Could the recent rain be too little, too late for farmers after a summer heat wave and serious dry spell?
It's been a brutal summer for many farmers dealing with an excess of heat and not enough rain, but help could soon be on the way.
Bill Hamilton's produce at the State Street Farmer's Market looks a little slim compared to usual. "There'd be a lot more beans, all different kinds of beans. My sweet corn just dried up," Hamilton told News 5.
It's a problem farmers across the region are dealing with.

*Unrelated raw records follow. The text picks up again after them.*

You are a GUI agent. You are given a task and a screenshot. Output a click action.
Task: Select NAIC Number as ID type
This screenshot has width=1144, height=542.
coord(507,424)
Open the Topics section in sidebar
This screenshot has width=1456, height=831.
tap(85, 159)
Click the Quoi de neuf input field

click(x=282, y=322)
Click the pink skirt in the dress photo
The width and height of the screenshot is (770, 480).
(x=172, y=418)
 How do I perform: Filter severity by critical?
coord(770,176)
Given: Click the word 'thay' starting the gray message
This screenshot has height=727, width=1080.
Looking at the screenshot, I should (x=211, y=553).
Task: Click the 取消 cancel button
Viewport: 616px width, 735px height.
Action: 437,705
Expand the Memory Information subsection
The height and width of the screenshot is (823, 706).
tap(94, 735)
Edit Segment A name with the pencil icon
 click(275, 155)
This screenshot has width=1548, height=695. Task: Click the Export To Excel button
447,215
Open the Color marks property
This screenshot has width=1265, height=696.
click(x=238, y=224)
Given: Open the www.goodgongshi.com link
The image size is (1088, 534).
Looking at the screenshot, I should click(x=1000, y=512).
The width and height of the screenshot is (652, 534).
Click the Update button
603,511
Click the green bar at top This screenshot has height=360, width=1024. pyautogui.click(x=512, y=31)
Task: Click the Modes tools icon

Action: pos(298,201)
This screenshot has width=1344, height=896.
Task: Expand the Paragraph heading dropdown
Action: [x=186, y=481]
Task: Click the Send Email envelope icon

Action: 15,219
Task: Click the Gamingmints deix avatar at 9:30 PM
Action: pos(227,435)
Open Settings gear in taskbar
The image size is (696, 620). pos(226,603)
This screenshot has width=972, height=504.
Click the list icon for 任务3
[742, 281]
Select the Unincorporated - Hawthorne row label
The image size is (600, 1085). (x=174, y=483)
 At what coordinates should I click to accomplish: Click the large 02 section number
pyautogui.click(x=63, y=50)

Weeks of record hot temperatures and no rain devastated crops and are still devastating profits.
"The dry weather has hurt, but we irrigate everything. [But it's taken] five to six gallon of gas a day, so that adds to the cost of everything," said Jackie Thomas of Thomas Farms in Washington County, Virginia. "We'll just have to eat it [ourselves,] I guess you would say," said Thomas.
That's why Washington County, Virginia is asking for help. We found out the Board of Supervisors approved a resolution to send to the governor that supports a disaster declaration.
Washington County, Virginia agriculture extension agent Phil Blevins brought the resolution to the county; he said he's seen plenty of damages. "We do have losses like we estimated in that [resolution] and asked the governor to send that on the U.S. Secretary of Agriculture for a disaster declaration," Blevins told News 5.
The hope is that federal money could give some financial relief to farmers of all kinds in the county; especially those who even recent rain may not help.
"We had a late freeze that hurt the hay crop, and so some people are short on hay already, and we're having to feed hay, because it was so dry and the pasture was gone," said Blevins.
But whether it comes from Mother Nature or Uncle Sam, farmers are just hoping for some kind of help and soon.
"We need it really bad," said Hamilton.
"Anything would help," Thomas said.
To put these losses in perspective, News 5 asked and found out many farmers lost about half their crops in the heat. They lost about half of their profits.
If the rain sticks around the disaster resolution may not be approved on the federal level, leaving some farmers stuck with their financial losses.